[Problem to work on]:
Please give the number of lines in the records below where the word "access" occurs, and nothing else.
+ + + + + + +
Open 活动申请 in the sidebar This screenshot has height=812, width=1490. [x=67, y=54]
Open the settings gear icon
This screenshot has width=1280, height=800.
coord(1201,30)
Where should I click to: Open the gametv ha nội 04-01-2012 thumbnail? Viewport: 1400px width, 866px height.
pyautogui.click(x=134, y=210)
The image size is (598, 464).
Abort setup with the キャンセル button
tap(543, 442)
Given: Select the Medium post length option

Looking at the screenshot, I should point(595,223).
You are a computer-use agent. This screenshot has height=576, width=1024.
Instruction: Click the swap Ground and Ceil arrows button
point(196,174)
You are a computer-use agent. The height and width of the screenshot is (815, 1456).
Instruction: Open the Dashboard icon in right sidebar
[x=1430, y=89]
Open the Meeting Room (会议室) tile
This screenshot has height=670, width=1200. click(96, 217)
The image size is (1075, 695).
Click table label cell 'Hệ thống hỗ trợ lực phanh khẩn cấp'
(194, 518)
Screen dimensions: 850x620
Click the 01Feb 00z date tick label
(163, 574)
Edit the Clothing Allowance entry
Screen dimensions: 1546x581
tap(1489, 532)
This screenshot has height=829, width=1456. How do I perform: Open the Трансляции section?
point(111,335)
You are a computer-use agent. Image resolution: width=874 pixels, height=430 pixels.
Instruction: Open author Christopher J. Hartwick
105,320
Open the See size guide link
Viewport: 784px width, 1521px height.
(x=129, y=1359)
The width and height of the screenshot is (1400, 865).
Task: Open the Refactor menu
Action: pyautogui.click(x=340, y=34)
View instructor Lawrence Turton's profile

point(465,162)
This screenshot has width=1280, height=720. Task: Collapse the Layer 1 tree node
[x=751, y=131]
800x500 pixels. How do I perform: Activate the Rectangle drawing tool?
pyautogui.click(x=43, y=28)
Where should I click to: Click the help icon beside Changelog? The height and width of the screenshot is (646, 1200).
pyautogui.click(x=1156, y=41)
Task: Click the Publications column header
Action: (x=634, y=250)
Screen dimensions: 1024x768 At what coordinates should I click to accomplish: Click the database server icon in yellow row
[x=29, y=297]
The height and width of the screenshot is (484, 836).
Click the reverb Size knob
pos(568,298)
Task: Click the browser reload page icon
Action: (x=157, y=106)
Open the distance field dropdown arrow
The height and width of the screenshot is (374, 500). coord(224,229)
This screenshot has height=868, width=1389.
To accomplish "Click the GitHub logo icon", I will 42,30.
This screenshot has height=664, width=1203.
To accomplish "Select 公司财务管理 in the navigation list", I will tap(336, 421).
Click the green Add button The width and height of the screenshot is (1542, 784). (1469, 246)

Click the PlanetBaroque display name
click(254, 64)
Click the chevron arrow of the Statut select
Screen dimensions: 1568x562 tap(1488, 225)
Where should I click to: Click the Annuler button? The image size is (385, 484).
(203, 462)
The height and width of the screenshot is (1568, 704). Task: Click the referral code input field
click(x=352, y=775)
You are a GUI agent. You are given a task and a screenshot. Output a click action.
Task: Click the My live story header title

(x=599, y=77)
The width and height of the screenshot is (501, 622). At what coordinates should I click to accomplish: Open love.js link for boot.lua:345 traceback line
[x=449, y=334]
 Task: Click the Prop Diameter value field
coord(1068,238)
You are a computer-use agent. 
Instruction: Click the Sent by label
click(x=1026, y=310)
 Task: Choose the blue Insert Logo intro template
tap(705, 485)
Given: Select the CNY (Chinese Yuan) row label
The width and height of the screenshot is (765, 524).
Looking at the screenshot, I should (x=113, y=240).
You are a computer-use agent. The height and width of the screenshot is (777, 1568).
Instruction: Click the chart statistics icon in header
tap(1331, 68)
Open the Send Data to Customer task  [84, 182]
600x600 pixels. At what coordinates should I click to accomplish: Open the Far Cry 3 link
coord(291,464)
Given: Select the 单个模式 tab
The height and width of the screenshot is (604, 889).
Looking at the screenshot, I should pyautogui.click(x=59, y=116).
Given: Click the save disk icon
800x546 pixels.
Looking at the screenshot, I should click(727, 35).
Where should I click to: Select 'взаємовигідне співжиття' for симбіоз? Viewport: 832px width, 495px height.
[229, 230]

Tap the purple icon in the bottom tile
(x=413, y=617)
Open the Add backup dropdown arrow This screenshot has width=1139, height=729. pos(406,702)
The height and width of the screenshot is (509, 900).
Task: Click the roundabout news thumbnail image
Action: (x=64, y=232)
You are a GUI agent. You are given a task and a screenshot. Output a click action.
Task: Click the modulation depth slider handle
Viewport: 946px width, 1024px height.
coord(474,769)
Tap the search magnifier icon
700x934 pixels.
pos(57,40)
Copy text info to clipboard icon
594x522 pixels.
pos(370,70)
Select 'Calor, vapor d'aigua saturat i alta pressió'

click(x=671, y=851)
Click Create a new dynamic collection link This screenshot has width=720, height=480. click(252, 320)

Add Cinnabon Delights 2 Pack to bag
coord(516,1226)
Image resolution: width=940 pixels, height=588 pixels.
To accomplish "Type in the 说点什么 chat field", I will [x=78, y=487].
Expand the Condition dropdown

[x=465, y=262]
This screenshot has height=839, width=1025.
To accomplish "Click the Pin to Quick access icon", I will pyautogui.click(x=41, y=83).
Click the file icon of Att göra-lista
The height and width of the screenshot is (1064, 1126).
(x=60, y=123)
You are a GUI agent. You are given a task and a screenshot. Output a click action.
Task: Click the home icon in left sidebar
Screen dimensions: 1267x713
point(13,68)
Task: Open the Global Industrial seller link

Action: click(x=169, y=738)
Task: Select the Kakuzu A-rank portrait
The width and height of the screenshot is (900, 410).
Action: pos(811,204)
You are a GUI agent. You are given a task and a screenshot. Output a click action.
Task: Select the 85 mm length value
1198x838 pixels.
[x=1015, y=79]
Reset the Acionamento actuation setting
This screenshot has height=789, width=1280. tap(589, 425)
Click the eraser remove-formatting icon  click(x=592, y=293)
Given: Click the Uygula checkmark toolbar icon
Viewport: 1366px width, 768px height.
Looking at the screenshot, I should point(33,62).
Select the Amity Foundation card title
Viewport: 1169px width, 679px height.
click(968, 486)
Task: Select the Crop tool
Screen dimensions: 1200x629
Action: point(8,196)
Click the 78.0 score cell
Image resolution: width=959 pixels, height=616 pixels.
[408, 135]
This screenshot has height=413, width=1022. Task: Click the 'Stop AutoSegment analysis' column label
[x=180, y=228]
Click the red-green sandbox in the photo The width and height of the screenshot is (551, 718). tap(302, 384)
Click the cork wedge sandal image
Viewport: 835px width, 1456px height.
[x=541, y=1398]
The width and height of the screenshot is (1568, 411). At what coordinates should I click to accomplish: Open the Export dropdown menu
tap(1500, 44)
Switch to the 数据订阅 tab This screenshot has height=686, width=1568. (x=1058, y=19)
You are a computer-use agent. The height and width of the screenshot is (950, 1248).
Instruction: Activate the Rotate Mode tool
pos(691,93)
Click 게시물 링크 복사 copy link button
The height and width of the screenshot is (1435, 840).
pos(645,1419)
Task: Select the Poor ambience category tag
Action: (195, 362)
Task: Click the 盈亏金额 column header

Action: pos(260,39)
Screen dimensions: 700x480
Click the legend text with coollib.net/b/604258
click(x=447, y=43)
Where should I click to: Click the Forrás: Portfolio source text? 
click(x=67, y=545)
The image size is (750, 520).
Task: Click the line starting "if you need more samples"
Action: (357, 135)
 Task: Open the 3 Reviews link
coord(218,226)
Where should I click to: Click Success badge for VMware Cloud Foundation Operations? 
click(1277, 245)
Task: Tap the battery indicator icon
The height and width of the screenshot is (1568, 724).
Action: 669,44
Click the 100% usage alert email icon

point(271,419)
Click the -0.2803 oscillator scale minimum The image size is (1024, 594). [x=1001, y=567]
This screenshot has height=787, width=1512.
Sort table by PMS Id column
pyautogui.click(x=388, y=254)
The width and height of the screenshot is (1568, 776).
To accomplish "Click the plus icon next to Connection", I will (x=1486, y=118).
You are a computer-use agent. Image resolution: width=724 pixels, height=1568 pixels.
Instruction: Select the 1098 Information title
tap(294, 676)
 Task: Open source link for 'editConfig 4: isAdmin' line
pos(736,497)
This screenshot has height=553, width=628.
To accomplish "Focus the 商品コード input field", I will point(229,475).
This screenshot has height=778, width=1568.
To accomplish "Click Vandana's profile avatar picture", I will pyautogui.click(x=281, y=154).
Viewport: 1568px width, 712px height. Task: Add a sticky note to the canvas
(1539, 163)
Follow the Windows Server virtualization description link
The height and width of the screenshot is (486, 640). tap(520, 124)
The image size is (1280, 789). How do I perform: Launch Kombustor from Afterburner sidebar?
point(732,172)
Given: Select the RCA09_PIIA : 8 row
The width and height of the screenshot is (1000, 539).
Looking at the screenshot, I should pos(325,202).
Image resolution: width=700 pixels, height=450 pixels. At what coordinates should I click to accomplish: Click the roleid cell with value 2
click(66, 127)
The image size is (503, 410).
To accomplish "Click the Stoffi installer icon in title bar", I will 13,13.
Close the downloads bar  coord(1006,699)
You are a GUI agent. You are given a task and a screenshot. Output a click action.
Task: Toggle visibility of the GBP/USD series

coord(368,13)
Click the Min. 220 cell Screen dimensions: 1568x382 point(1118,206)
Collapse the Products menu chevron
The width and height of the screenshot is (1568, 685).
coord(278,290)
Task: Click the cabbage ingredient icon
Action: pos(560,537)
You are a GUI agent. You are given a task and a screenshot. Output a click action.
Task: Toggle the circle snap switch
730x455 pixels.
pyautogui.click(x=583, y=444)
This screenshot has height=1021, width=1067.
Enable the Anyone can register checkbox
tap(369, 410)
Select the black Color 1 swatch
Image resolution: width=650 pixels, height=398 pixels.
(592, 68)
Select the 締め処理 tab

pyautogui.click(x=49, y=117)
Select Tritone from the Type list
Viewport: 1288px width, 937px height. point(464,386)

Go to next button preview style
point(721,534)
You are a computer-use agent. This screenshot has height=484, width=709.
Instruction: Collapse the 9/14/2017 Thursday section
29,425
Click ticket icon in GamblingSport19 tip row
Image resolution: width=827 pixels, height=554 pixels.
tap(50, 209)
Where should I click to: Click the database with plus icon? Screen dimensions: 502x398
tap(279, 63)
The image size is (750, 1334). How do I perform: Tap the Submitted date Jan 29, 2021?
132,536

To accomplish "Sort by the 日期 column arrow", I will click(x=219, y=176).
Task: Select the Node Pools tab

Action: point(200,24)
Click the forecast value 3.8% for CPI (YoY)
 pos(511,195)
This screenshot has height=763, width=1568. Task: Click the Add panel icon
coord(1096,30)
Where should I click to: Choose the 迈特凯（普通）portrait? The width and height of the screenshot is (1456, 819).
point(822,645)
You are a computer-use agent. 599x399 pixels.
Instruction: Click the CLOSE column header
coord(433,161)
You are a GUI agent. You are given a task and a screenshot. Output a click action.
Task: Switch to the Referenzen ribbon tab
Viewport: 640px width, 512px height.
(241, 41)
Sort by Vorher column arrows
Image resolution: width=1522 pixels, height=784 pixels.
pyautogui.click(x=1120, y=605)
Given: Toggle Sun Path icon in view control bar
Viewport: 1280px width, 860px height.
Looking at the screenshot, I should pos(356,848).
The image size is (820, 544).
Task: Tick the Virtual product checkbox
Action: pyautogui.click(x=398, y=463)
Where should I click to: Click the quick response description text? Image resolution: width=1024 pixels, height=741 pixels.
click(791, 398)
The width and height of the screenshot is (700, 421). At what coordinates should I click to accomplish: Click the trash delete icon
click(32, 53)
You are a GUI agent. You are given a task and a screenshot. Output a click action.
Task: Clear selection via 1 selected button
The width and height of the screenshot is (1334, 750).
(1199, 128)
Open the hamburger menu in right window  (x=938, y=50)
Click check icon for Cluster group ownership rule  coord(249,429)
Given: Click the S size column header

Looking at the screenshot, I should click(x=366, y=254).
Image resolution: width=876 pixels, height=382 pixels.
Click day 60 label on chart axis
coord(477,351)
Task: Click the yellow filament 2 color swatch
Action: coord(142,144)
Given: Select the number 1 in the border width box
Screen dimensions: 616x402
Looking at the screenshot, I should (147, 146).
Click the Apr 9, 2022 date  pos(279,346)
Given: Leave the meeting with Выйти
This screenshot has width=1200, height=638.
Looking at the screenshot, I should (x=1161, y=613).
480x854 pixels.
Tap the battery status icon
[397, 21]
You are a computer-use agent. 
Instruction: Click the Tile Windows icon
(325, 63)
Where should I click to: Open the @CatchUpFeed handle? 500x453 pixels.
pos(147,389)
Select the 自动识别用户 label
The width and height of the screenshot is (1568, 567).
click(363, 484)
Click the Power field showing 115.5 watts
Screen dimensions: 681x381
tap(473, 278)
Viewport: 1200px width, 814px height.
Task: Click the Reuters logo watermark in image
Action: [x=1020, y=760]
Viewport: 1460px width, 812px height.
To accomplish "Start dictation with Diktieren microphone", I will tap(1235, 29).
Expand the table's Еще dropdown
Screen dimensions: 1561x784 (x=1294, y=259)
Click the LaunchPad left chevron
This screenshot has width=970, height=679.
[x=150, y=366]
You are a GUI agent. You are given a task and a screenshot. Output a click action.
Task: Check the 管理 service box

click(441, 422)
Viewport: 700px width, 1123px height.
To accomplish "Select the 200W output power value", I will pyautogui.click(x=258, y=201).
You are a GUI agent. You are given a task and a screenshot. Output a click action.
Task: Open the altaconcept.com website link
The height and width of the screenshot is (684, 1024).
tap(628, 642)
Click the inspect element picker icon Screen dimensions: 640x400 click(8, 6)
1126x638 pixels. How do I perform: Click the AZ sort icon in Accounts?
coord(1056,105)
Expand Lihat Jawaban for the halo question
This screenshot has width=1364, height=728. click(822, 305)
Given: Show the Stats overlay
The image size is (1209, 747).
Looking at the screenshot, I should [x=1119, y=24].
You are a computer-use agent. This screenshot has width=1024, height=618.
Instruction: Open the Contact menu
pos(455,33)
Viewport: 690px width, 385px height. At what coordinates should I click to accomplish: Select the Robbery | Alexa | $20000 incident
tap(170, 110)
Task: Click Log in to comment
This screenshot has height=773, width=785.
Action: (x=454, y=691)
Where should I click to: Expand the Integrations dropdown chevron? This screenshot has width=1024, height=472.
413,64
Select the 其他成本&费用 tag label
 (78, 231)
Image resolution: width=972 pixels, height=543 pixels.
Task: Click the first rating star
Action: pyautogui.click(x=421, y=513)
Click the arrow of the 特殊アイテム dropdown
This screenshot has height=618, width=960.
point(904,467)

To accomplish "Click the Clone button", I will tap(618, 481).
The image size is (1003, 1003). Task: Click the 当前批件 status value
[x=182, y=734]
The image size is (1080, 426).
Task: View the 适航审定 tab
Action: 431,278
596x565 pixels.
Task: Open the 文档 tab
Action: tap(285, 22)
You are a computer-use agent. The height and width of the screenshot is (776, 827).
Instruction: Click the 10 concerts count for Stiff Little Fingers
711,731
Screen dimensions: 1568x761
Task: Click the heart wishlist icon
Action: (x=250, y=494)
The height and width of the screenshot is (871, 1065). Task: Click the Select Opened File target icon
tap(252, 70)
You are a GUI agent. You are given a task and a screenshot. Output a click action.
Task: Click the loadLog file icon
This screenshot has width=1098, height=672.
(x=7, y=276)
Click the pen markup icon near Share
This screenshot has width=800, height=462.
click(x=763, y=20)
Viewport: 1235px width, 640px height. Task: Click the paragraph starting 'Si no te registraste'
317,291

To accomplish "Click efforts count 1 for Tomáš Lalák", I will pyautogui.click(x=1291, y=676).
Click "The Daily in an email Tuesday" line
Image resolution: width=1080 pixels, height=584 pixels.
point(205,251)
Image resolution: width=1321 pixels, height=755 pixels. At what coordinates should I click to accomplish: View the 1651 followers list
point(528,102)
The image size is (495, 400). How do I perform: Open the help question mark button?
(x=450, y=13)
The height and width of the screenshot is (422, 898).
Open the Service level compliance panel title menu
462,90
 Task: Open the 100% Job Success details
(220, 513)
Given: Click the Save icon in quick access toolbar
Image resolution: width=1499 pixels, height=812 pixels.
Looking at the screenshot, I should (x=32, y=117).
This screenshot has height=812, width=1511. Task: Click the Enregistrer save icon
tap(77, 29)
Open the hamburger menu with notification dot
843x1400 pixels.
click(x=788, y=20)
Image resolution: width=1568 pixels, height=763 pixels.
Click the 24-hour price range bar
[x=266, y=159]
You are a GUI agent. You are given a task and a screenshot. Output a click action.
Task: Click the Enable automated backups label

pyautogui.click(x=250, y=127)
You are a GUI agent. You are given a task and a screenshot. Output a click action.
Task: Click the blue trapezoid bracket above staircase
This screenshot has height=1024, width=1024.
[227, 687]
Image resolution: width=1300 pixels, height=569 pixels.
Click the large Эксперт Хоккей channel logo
+ + + + + + +
[Your solution]:
2